Problem: Reproduce each of these lines precisely as it appears.

Records for locating displayed items:
◆ ◆ ◆ ◆

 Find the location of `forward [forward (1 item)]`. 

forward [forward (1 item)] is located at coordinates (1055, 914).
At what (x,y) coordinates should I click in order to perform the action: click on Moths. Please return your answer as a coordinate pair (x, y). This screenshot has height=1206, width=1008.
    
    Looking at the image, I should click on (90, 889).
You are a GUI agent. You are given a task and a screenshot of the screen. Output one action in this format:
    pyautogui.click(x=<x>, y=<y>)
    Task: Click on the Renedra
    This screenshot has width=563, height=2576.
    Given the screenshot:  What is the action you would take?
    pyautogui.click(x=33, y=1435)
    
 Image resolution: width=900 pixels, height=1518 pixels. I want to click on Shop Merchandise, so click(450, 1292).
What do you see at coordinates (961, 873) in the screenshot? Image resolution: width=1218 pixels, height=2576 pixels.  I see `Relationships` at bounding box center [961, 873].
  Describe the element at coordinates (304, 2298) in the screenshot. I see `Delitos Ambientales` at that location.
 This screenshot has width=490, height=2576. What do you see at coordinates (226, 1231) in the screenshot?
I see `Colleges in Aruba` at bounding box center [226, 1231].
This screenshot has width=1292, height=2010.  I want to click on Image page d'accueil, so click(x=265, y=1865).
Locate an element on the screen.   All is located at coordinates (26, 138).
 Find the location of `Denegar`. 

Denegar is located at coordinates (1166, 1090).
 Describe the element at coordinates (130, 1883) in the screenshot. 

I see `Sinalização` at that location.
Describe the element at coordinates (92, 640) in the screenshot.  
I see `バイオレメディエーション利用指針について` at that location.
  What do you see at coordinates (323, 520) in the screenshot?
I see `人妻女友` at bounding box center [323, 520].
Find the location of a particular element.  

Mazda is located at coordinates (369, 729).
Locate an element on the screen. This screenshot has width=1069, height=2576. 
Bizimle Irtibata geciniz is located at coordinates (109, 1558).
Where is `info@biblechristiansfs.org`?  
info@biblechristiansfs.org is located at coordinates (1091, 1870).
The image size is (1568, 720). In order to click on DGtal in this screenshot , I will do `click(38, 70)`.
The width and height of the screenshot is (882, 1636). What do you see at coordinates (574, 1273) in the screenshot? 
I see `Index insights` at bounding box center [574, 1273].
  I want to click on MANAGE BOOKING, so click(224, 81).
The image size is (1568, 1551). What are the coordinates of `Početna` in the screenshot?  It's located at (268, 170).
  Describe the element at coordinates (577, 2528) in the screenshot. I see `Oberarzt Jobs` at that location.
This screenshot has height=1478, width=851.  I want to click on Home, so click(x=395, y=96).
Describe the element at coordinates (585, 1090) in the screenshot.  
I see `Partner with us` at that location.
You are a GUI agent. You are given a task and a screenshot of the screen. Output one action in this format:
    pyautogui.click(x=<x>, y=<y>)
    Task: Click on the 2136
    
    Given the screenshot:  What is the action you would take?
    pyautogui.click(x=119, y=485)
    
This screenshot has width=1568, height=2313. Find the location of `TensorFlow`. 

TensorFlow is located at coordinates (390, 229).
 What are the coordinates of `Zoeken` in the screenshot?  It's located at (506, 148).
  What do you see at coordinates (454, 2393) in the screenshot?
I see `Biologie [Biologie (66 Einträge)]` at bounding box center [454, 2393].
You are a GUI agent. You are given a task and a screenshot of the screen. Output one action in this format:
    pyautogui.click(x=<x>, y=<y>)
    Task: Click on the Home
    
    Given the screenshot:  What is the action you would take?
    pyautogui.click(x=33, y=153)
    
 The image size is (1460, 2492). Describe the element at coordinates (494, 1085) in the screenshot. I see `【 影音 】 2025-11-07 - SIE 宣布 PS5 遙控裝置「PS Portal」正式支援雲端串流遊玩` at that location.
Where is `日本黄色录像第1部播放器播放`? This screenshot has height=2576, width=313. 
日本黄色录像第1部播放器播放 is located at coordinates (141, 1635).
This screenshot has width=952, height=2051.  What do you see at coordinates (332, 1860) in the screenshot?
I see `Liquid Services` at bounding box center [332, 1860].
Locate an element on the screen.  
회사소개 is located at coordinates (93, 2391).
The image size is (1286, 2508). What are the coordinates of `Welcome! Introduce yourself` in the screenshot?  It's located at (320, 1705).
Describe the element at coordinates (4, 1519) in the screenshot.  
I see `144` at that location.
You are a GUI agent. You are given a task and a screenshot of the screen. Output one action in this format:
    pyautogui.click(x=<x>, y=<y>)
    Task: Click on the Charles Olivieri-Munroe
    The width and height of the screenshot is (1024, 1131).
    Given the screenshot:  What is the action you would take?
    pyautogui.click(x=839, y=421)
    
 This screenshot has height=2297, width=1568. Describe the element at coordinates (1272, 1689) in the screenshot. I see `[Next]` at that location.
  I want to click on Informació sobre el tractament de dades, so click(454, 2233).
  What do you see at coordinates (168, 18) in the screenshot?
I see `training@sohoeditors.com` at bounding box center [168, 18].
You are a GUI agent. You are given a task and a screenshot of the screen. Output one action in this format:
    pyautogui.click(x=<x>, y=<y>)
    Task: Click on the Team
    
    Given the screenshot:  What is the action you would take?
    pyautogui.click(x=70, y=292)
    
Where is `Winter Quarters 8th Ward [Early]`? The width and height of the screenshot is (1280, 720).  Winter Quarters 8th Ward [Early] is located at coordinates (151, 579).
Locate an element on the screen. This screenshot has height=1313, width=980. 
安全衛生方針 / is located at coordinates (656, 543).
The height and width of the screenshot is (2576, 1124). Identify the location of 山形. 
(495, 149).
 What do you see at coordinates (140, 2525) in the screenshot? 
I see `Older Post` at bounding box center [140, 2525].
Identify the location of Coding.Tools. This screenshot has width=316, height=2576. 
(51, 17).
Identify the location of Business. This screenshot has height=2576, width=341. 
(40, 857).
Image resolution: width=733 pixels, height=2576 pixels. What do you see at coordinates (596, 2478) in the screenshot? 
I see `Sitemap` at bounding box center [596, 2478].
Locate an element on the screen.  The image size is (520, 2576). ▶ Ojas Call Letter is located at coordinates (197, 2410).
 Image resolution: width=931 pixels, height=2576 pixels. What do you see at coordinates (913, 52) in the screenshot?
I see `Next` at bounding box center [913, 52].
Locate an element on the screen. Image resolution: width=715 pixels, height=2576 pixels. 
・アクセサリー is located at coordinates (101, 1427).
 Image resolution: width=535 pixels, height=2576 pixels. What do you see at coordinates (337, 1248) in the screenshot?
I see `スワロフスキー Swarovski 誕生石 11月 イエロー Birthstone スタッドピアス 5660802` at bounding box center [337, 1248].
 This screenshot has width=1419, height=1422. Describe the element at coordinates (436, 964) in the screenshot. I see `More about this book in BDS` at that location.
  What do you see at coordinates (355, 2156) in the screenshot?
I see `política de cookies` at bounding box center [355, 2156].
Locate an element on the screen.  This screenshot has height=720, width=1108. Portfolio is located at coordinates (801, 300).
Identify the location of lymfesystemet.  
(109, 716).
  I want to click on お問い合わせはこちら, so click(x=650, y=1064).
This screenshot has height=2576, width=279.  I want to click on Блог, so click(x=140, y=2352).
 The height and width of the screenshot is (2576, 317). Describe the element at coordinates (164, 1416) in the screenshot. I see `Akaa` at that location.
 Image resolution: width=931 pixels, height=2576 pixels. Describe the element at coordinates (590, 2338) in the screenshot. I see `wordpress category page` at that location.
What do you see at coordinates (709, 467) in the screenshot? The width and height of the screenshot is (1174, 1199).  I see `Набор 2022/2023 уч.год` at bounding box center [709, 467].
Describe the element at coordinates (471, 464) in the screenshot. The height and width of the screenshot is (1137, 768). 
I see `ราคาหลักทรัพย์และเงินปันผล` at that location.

◆ ◆ ◆ ◆

Full response:
 Find the location of `forward [forward (1 item)]`. 

forward [forward (1 item)] is located at coordinates (1055, 914).
At what (x,y) coordinates should I click in order to perform the action: click on Moths. Please return your answer as a coordinate pair (x, y). This screenshot has height=1206, width=1008.
    
    Looking at the image, I should click on (90, 889).
You are a GUI agent. You are given a task and a screenshot of the screen. Output one action in this format:
    pyautogui.click(x=<x>, y=<y>)
    Task: Click on the Renedra
    This screenshot has width=563, height=2576.
    Given the screenshot:  What is the action you would take?
    pyautogui.click(x=33, y=1435)
    
 Image resolution: width=900 pixels, height=1518 pixels. I want to click on Shop Merchandise, so click(450, 1292).
What do you see at coordinates (961, 873) in the screenshot? Image resolution: width=1218 pixels, height=2576 pixels.  I see `Relationships` at bounding box center [961, 873].
  Describe the element at coordinates (304, 2298) in the screenshot. I see `Delitos Ambientales` at that location.
 This screenshot has width=490, height=2576. What do you see at coordinates (226, 1231) in the screenshot?
I see `Colleges in Aruba` at bounding box center [226, 1231].
This screenshot has width=1292, height=2010.  I want to click on Image page d'accueil, so click(x=265, y=1865).
Locate an element on the screen.   All is located at coordinates (26, 138).
 Find the location of `Denegar`. 

Denegar is located at coordinates (1166, 1090).
 Describe the element at coordinates (130, 1883) in the screenshot. 

I see `Sinalização` at that location.
Describe the element at coordinates (92, 640) in the screenshot.  
I see `バイオレメディエーション利用指針について` at that location.
  What do you see at coordinates (323, 520) in the screenshot?
I see `人妻女友` at bounding box center [323, 520].
Find the location of a particular element.  

Mazda is located at coordinates (369, 729).
Locate an element on the screen. This screenshot has width=1069, height=2576. 
Bizimle Irtibata geciniz is located at coordinates (109, 1558).
Where is `info@biblechristiansfs.org`?  
info@biblechristiansfs.org is located at coordinates (1091, 1870).
The image size is (1568, 720). In order to click on DGtal in this screenshot , I will do `click(38, 70)`.
The width and height of the screenshot is (882, 1636). What do you see at coordinates (574, 1273) in the screenshot? 
I see `Index insights` at bounding box center [574, 1273].
  I want to click on MANAGE BOOKING, so click(224, 81).
The image size is (1568, 1551). What are the coordinates of `Početna` in the screenshot?  It's located at (268, 170).
  Describe the element at coordinates (577, 2528) in the screenshot. I see `Oberarzt Jobs` at that location.
This screenshot has height=1478, width=851.  I want to click on Home, so click(x=395, y=96).
Describe the element at coordinates (585, 1090) in the screenshot.  
I see `Partner with us` at that location.
You are a GUI agent. You are given a task and a screenshot of the screen. Output one action in this format:
    pyautogui.click(x=<x>, y=<y>)
    Task: Click on the 2136
    
    Given the screenshot:  What is the action you would take?
    pyautogui.click(x=119, y=485)
    
This screenshot has width=1568, height=2313. Find the location of `TensorFlow`. 

TensorFlow is located at coordinates (390, 229).
 What are the coordinates of `Zoeken` in the screenshot?  It's located at (506, 148).
  What do you see at coordinates (454, 2393) in the screenshot?
I see `Biologie [Biologie (66 Einträge)]` at bounding box center [454, 2393].
You are a GUI agent. You are given a task and a screenshot of the screen. Output one action in this format:
    pyautogui.click(x=<x>, y=<y>)
    Task: Click on the Home
    
    Given the screenshot:  What is the action you would take?
    pyautogui.click(x=33, y=153)
    
 The image size is (1460, 2492). Describe the element at coordinates (494, 1085) in the screenshot. I see `【 影音 】 2025-11-07 - SIE 宣布 PS5 遙控裝置「PS Portal」正式支援雲端串流遊玩` at that location.
Where is `日本黄色录像第1部播放器播放`? This screenshot has height=2576, width=313. 
日本黄色录像第1部播放器播放 is located at coordinates (141, 1635).
This screenshot has width=952, height=2051.  What do you see at coordinates (332, 1860) in the screenshot?
I see `Liquid Services` at bounding box center [332, 1860].
Locate an element on the screen.  
회사소개 is located at coordinates (93, 2391).
The image size is (1286, 2508). What are the coordinates of `Welcome! Introduce yourself` in the screenshot?  It's located at (320, 1705).
Describe the element at coordinates (4, 1519) in the screenshot.  
I see `144` at that location.
You are a GUI agent. You are given a task and a screenshot of the screen. Output one action in this format:
    pyautogui.click(x=<x>, y=<y>)
    Task: Click on the Charles Olivieri-Munroe
    The width and height of the screenshot is (1024, 1131).
    Given the screenshot:  What is the action you would take?
    pyautogui.click(x=839, y=421)
    
 This screenshot has height=2297, width=1568. Describe the element at coordinates (1272, 1689) in the screenshot. I see `[Next]` at that location.
  I want to click on Informació sobre el tractament de dades, so click(454, 2233).
  What do you see at coordinates (168, 18) in the screenshot?
I see `training@sohoeditors.com` at bounding box center [168, 18].
You are a GUI agent. You are given a task and a screenshot of the screen. Output one action in this format:
    pyautogui.click(x=<x>, y=<y>)
    Task: Click on the Team
    
    Given the screenshot:  What is the action you would take?
    pyautogui.click(x=70, y=292)
    
Where is `Winter Quarters 8th Ward [Early]`? The width and height of the screenshot is (1280, 720).  Winter Quarters 8th Ward [Early] is located at coordinates (151, 579).
Locate an element on the screen. This screenshot has height=1313, width=980. 
安全衛生方針 / is located at coordinates (656, 543).
The height and width of the screenshot is (2576, 1124). Identify the location of 山形. 
(495, 149).
 What do you see at coordinates (140, 2525) in the screenshot? 
I see `Older Post` at bounding box center [140, 2525].
Identify the location of Coding.Tools. This screenshot has width=316, height=2576. 
(51, 17).
Identify the location of Business. This screenshot has height=2576, width=341. 
(40, 857).
Image resolution: width=733 pixels, height=2576 pixels. What do you see at coordinates (596, 2478) in the screenshot? 
I see `Sitemap` at bounding box center [596, 2478].
Locate an element on the screen.  The image size is (520, 2576). ▶ Ojas Call Letter is located at coordinates (197, 2410).
 Image resolution: width=931 pixels, height=2576 pixels. What do you see at coordinates (913, 52) in the screenshot?
I see `Next` at bounding box center [913, 52].
Locate an element on the screen. Image resolution: width=715 pixels, height=2576 pixels. 
・アクセサリー is located at coordinates (101, 1427).
 Image resolution: width=535 pixels, height=2576 pixels. What do you see at coordinates (337, 1248) in the screenshot?
I see `スワロフスキー Swarovski 誕生石 11月 イエロー Birthstone スタッドピアス 5660802` at bounding box center [337, 1248].
 This screenshot has width=1419, height=1422. Describe the element at coordinates (436, 964) in the screenshot. I see `More about this book in BDS` at that location.
  What do you see at coordinates (355, 2156) in the screenshot?
I see `política de cookies` at bounding box center [355, 2156].
Locate an element on the screen.  This screenshot has height=720, width=1108. Portfolio is located at coordinates (801, 300).
Identify the location of lymfesystemet.  
(109, 716).
  I want to click on お問い合わせはこちら, so click(x=650, y=1064).
This screenshot has height=2576, width=279.  I want to click on Блог, so click(x=140, y=2352).
 The height and width of the screenshot is (2576, 317). Describe the element at coordinates (164, 1416) in the screenshot. I see `Akaa` at that location.
 Image resolution: width=931 pixels, height=2576 pixels. Describe the element at coordinates (590, 2338) in the screenshot. I see `wordpress category page` at that location.
What do you see at coordinates (709, 467) in the screenshot? The width and height of the screenshot is (1174, 1199).  I see `Набор 2022/2023 уч.год` at bounding box center [709, 467].
Describe the element at coordinates (471, 464) in the screenshot. The height and width of the screenshot is (1137, 768). 
I see `ราคาหลักทรัพย์และเงินปันผล` at that location.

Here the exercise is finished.